Prefeitura veta entrega domiciliar gratuita de remédios em PG


Por Cícero Goytacaz
Fachada da Prefeitura de Ponta Grossa para conselho municipal de fiscalização de obras públicas

Foto: divulgação/PMPG

Fachada da Prefeitura de Ponta Grossa para conselho municipal de fiscalização de obras públicas
Foto: divulgação/PMPG

A prefeita de Ponta Grossa, Elizabeth Schmidt, vetou a Lei nº 15.925, oriunda do Projeto de Lei nº 121/2026, que previa a entrega domiciliar gratuita de remédios no município. O PL foi aprovado pelos vereadores na Câmara no início do mês de junho. A medida foi proposta pelo vereador Fábio Silva (Republicanos). A admissibilidade do veto foi votada na Sessão da Câmara desta segunda-feira (20).

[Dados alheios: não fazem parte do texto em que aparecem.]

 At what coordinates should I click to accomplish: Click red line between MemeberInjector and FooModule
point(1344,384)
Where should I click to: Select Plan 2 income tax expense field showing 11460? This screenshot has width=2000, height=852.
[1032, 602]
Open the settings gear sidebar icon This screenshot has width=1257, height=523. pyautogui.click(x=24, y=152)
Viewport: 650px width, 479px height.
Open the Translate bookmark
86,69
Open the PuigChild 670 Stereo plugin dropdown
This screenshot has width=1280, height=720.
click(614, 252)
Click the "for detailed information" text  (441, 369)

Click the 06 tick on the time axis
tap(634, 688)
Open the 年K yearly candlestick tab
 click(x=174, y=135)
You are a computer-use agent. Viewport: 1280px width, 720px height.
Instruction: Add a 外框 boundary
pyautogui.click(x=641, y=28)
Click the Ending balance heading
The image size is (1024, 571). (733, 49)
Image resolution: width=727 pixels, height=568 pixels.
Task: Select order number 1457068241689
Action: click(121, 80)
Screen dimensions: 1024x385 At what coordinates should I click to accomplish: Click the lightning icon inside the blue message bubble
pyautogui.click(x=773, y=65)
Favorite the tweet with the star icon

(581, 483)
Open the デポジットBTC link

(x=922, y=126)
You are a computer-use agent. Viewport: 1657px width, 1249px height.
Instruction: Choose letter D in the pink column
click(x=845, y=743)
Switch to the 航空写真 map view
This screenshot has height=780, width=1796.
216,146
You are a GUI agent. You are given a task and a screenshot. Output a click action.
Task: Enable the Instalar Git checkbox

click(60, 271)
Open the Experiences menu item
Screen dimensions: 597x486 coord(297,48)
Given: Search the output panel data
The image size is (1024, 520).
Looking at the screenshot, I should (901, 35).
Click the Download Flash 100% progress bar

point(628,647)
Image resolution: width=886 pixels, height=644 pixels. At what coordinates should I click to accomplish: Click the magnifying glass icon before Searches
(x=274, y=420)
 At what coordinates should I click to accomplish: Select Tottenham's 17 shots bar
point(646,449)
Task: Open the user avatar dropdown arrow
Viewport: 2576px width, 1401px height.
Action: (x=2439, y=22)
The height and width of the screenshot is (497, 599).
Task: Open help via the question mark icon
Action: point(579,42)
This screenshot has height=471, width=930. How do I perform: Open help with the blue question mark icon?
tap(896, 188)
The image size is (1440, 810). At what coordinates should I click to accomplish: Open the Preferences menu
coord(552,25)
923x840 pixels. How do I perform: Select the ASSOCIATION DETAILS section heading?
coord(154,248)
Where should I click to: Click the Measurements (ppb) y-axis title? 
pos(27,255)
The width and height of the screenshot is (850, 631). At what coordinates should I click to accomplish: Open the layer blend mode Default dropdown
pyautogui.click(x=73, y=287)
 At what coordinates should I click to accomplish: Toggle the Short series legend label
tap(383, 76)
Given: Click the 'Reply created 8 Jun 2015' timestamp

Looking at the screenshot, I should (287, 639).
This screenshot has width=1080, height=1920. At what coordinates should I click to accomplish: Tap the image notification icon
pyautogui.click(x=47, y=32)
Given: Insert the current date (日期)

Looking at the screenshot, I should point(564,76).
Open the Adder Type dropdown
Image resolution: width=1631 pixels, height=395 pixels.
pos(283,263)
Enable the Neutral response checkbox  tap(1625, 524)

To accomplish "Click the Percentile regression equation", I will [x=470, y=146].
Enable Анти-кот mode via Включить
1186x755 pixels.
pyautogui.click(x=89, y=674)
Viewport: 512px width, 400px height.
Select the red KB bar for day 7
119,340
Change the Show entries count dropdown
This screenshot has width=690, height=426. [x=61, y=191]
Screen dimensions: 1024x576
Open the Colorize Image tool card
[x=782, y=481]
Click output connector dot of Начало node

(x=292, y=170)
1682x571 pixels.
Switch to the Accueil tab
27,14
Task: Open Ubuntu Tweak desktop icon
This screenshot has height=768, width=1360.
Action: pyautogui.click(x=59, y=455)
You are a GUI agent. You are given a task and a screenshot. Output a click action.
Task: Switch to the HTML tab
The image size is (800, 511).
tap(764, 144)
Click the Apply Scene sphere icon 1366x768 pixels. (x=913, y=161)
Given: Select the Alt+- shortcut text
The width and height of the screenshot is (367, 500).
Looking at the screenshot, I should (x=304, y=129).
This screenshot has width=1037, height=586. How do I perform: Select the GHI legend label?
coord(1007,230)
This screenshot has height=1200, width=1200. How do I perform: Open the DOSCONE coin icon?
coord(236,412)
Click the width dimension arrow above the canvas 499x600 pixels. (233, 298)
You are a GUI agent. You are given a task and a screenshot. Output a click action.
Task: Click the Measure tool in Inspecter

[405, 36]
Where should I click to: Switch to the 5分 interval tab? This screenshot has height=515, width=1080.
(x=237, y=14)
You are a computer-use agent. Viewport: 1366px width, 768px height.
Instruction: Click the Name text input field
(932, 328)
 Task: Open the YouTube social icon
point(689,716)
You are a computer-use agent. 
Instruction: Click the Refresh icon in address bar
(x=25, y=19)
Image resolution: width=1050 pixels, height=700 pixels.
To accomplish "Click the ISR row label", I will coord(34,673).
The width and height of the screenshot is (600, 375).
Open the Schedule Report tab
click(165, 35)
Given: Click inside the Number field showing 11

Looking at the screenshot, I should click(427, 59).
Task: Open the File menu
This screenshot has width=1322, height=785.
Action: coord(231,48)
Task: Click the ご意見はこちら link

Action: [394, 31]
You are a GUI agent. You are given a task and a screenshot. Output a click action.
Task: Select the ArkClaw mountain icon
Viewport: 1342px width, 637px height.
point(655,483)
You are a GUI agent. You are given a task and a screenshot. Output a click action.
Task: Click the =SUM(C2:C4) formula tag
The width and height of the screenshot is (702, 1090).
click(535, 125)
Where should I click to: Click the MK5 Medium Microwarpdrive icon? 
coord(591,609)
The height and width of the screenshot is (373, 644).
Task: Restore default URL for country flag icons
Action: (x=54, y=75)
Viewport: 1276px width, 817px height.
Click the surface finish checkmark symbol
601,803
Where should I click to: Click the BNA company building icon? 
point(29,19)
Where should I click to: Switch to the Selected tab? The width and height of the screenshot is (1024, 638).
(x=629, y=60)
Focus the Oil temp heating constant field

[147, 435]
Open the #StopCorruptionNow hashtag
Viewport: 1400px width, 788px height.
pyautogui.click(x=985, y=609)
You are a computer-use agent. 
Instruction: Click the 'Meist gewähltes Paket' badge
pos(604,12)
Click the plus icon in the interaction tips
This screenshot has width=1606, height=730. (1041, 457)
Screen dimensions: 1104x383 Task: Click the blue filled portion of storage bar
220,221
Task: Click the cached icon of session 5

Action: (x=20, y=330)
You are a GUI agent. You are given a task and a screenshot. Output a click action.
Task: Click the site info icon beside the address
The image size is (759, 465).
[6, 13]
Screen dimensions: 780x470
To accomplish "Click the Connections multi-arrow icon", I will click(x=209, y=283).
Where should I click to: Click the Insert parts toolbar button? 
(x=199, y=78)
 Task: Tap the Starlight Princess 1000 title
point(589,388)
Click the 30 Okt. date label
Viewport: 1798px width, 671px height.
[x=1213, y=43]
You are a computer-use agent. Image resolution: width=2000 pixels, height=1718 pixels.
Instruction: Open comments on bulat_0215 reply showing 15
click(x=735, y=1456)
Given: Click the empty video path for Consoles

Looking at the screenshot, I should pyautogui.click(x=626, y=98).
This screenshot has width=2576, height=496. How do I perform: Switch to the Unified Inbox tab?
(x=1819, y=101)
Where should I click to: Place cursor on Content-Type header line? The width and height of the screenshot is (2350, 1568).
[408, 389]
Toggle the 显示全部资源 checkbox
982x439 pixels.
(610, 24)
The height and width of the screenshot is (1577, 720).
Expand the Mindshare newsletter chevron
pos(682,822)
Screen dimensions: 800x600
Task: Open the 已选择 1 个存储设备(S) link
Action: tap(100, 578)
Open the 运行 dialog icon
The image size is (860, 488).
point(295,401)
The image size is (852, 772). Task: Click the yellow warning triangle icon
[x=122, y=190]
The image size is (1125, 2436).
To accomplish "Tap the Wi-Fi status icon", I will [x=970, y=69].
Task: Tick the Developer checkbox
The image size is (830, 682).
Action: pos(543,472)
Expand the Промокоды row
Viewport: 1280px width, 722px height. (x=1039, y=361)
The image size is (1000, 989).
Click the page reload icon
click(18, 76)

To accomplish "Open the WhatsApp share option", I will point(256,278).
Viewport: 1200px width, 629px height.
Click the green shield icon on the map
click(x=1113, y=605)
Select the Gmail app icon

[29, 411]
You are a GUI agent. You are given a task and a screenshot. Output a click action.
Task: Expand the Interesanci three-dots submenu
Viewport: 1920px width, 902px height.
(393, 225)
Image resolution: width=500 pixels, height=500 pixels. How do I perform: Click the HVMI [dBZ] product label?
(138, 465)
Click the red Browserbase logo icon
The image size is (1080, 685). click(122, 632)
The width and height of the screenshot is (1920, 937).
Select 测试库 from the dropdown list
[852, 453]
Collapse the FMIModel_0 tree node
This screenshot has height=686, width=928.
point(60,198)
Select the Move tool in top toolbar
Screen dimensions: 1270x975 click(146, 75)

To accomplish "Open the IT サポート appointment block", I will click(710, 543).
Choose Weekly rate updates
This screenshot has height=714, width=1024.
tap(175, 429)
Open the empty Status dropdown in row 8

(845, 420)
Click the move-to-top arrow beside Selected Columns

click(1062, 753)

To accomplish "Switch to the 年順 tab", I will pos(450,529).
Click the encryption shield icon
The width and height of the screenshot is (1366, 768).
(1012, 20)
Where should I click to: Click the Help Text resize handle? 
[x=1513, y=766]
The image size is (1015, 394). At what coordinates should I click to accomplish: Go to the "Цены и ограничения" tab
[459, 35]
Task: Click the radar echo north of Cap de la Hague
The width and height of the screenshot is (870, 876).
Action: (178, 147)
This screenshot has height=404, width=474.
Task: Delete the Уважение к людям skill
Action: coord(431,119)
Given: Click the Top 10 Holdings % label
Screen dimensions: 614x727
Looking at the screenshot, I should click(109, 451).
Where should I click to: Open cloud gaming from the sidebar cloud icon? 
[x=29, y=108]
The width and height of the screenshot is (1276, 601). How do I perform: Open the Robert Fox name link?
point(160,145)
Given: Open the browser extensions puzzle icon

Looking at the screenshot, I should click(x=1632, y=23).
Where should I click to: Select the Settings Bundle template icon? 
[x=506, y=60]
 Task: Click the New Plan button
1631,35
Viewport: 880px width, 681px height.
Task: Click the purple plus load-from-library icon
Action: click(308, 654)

De acordo com o texto assinado pela prefeita Elizabeth, a lei foi vetada por questões de ordem técnica, orçamentária e administrativa. “A implementação da proposta demandaria ampliação da estrutura física, adequação de fluxos de trabalho, investimentos em logística e disponibilização de profissionais para execução e acompanhamento das atividades, condições que não se encontram plenamente disponíveis no momento”, argumentou o Poder Executivo Municipal.

Desse modo, a Prefeitura justificou que “a criação do novo serviço implicaria aumento de despesa com pessoal, logística e estrutura, sem a correspondente previsão de fonte de custeio, em desacordo com a Lei de Responsabilidade Fiscal”. Também segundo a Prefeitura, o texto da lei não apresentou uma estimativa do impacto orçamentário-financeiro da medida.

Autor da lei, o vereador Fábio Silva pediu pelo voto contrário à admissibilidade do veto durante a sua votação em Plenário. Contudo, por nove votos a sete, o veto à lei da entrega domiciliar gratuita de remédios em Ponta Grossa foi mantido pela Câmara.